[PhD] - Translation Alignment and Extraction Within a Lexica-Centered Iterative Workflow
Oct 2009 - Dec 2017
This thesis addresses two closely related problems. The first, translation alignment, consists of identifying bilingual document pairs that are translations of each other within multilingual document collections (document alignment); identifying sentences, titles, etc, that are translations of each other within bilingual document pairs (sentence alignment); and identifying corresponding word and phrase translations within bilingual sentence pairs (phrase alignment). The second is extraction of bilingual pairs of equivalent word and multi-word expressions, which we call translation equivalents (TEs), from sentence- and phrase-aligned parallel corpora.
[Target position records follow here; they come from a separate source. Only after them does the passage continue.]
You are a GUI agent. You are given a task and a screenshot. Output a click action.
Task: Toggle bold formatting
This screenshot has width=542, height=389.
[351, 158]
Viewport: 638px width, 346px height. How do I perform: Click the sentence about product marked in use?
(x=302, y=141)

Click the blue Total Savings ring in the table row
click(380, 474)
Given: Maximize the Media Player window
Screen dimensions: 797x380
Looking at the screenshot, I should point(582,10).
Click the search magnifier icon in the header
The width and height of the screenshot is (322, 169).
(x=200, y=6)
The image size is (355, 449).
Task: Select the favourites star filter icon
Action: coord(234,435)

While these same problems have been investigated by other authors, their focus has
been on fully unsupervised methods based mostly or exclusively on parallel corpora.
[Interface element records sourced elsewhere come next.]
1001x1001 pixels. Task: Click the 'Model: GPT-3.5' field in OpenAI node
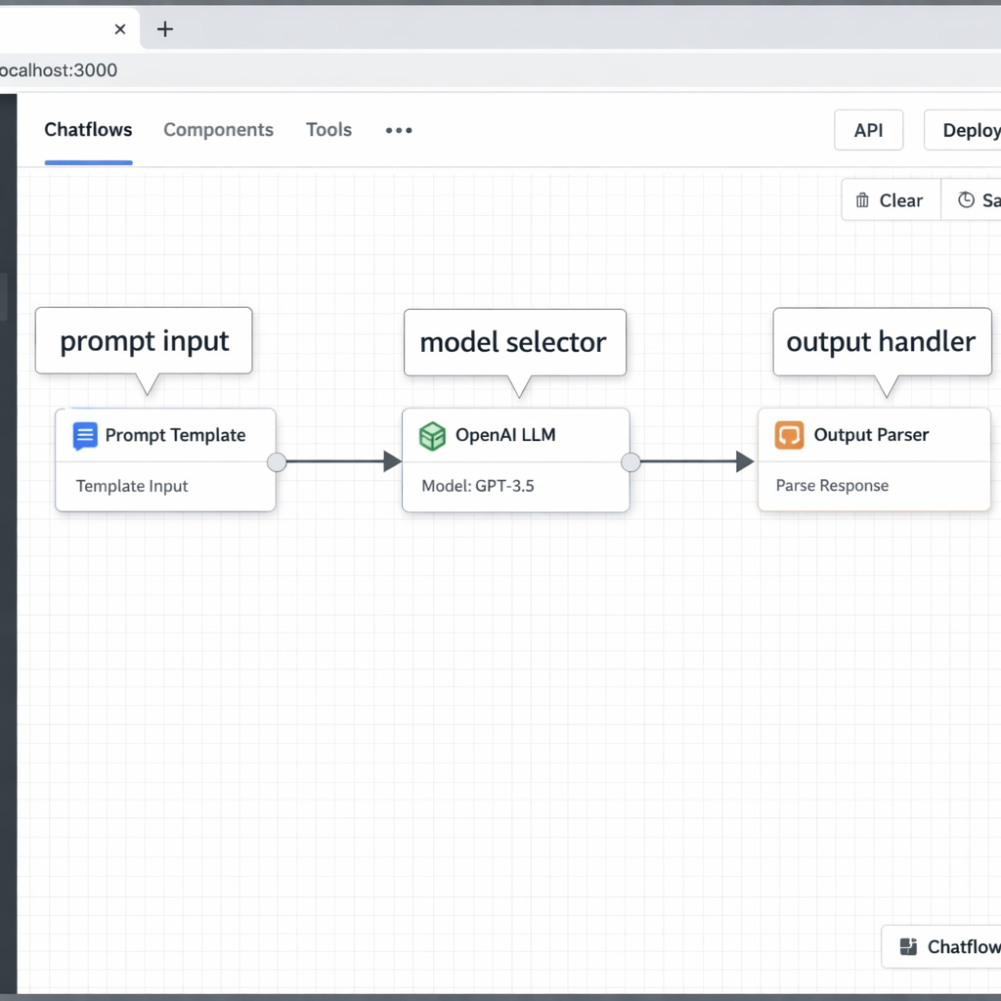pyautogui.click(x=478, y=486)
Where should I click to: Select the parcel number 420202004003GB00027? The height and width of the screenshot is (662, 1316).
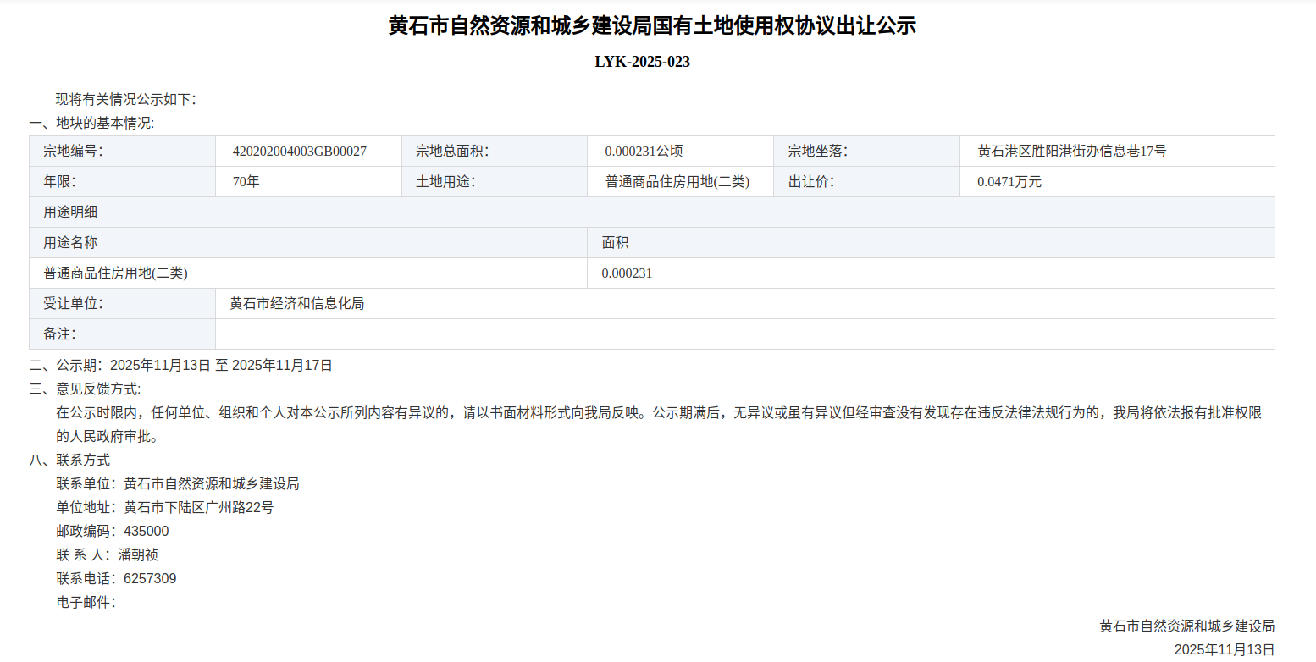(x=299, y=152)
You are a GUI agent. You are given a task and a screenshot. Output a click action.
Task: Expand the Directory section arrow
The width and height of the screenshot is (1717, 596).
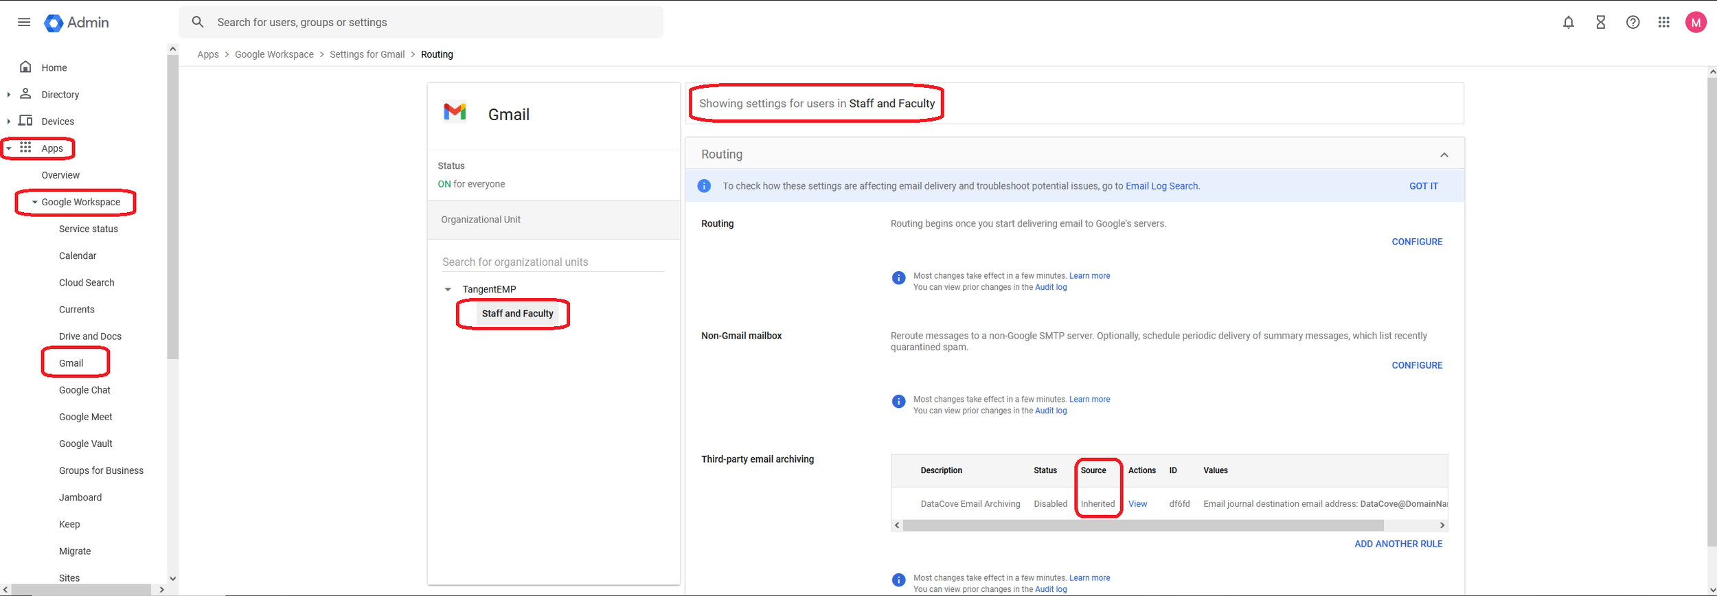(x=8, y=95)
Bilingual lexica, which are basically lists of TEs, have not been considered or given enough
importance as resources in the treatment of these problems. Human validation of TEs,
which consists of manually classifying TEs as correct or incorrect translations, has also not
been considered in the context of alignment and extraction. Validation strengthens the
importance of infrequent TEs (most of the entries of a validated lexicon) that otherwise
would be statistically unimportant.
The main goal of this thesis is to revisit the alignment and extraction problems in the
context of a lexica-centered iterative workflow that includes human validation. Therefore, the methods proposed in this thesis were designed to take advantage of knowledge accumulated in human-validated bilingual lexica and translation tables obtained by unsupervised methods. Phrase-level alignment is a stepping stone for several applications, including the extraction of new TEs, the creation of statistical machine translation systems, and the creation of bilingual concordances. Therefore, for phrase-level alignment, the higher accuracy of human-validated bilingual lexica is crucial for achieving higher quality results in these downstream applications.
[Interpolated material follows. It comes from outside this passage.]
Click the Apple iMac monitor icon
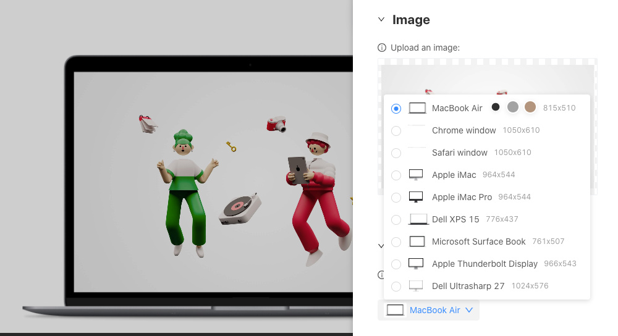Image resolution: width=618 pixels, height=336 pixels. (x=416, y=175)
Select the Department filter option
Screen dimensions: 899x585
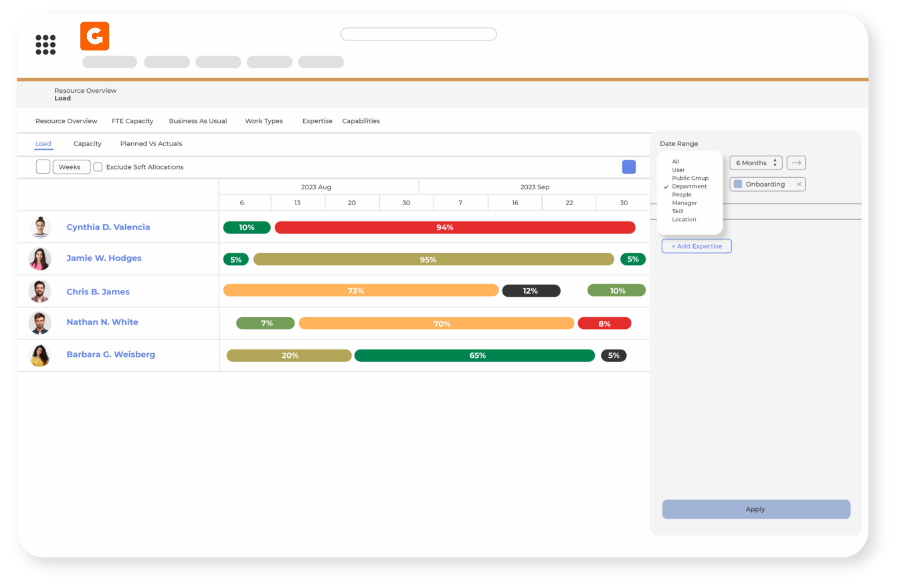[689, 186]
There are two main conceptual contributions. The first is the coverage maximization approach to alignment, which makes direct use of the information contained in a lexicon, or in translation tables when this is small or does not exist. The second is the introduction of translation patterns which combine novel and old ideas and enables precise and productive extraction of TEs. As material contributions, the alignment and extraction methods proposed in this thesis have produced source materials for three lines of research, in the context of three PhD theses (two of them already defended), all sharing with me the supervision of my advisor. The topics of these lines of research are statistical machine translation, algorithms and data structures for indexing and querying phrase-aligned parallel corpora, and bilingual lexica classification and generation. Four publications have resulted directly from the work presented in this thesis and twelve from the collaborative lines of research.